Prep time: 15 min.
Cook time: 1 hour
Ingredients:
3 cups shredded zucchini (2 to 3 medium)
1 2/3 cups sugar
2/3 cup vegetable oil
2 teaspoons vanilla
4 large eggs
3 cups all-purpose or whole wheat flour
2 teaspoons baking soda
1 teaspoon salt
1 teaspoon ground cinnamon
½ teaspoon ground cloves
½ teaspoon baking powder
½ cup coarsely chopped nuts (optional)
¾ cup chocolate chips (definately NOT optional! I like to use semi-sweet)

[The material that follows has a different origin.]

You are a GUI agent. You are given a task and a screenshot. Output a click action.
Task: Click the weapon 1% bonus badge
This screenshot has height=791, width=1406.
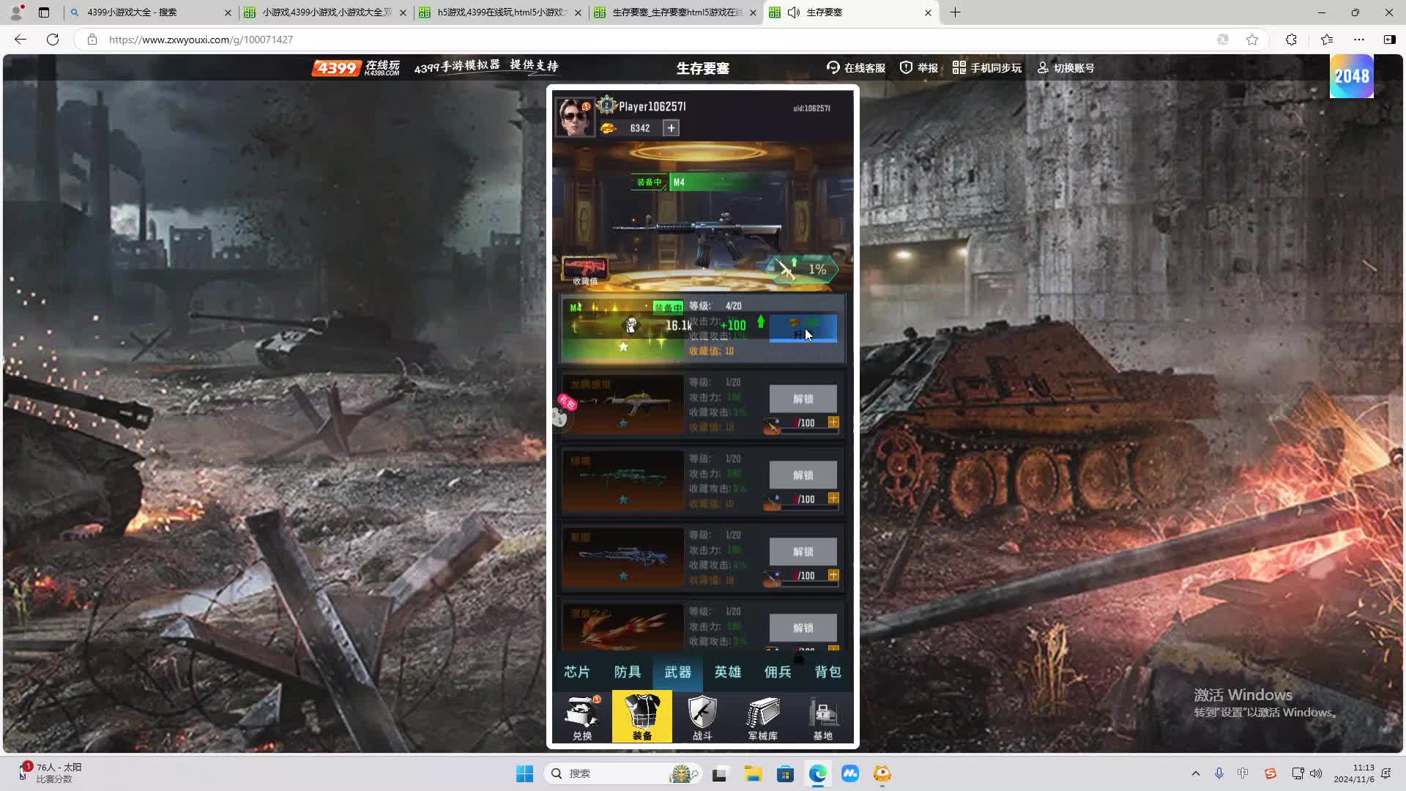tap(803, 270)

Directions: Move oven rack to low position so that tops of pans will be in center of oven. Preheat oven to 350 degrees. Grease bottoms only of 2 loaf pans, 8 ½ x 4 ½ x 2 ½ inches, 1 loaf pan 9 x 5 x3 inches, or 5 mini loaf pans with shortening.

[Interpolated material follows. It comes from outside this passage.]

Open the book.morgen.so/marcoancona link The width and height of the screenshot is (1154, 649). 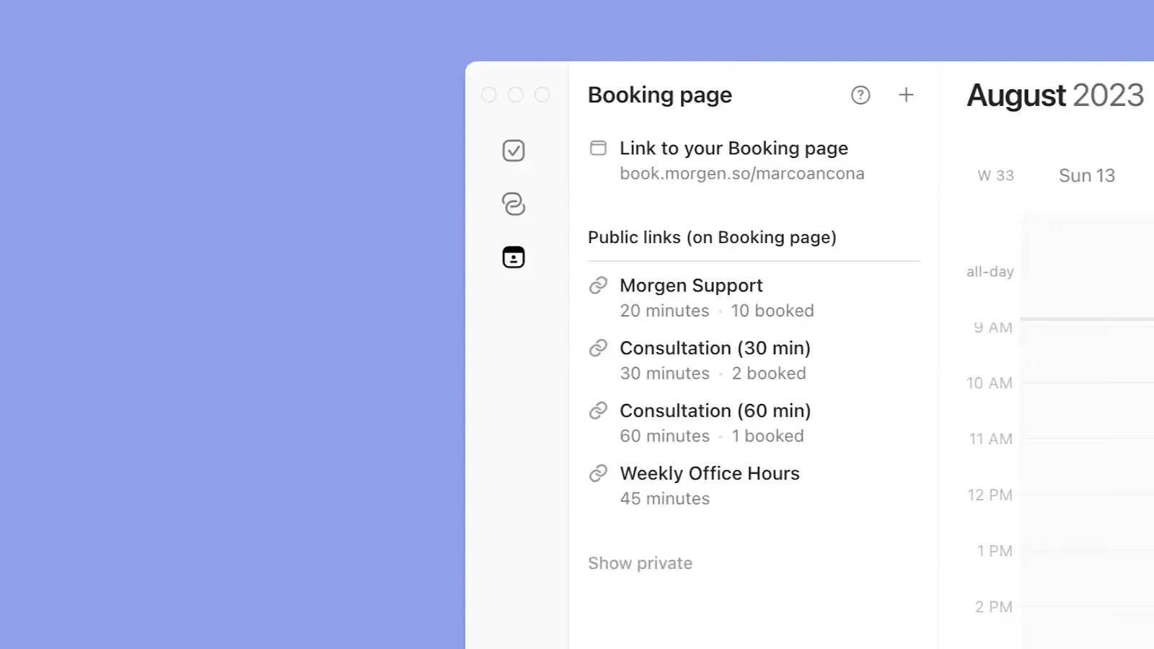click(x=742, y=173)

Mix zucchini, sugar, oil vanilla and eggs in large bowl. Stir in remaining ingredients. Dived batter evenly between pans.

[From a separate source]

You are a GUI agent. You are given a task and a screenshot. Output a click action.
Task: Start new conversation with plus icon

Bake 8 inch loaves 50-60 min., 9 –inch loaf 1 hour 10 min. - 1 hour 20 min., mini-loaf pans 40-50 min., or until toothpick inserted in center comes out clean. Cool 10 min. in pans on wire rack.
Loosen sides of loaves from pans; remove from pans and place top side up on wire rack. Cool completely about 2 hours before slicing. Wrap tightly and store at room temperature up to 4 days, or refrigerate up to 10 days.
Options:
Cranberry Bread: Omit zucchini, cinnamon, cloves, and chocolate chips. Stir in ½ cup milk and 2 teaspoons grated orange peel with the oil. Stir 3 cups fresh or frozen (thawed and drained) cranberries into batter. Bake 1 hour to 1 hour 10 min.
Pumpkin Bread: Substitute 1 can (15 ounces) pumpkin (not pumpkin pie mix) for the zucchini.
1 comment:
Thanks for posting it! Looks yummy! I am really sick of steamed Zucchini so I think I will make this! Hopefully mine turns out as good as yours!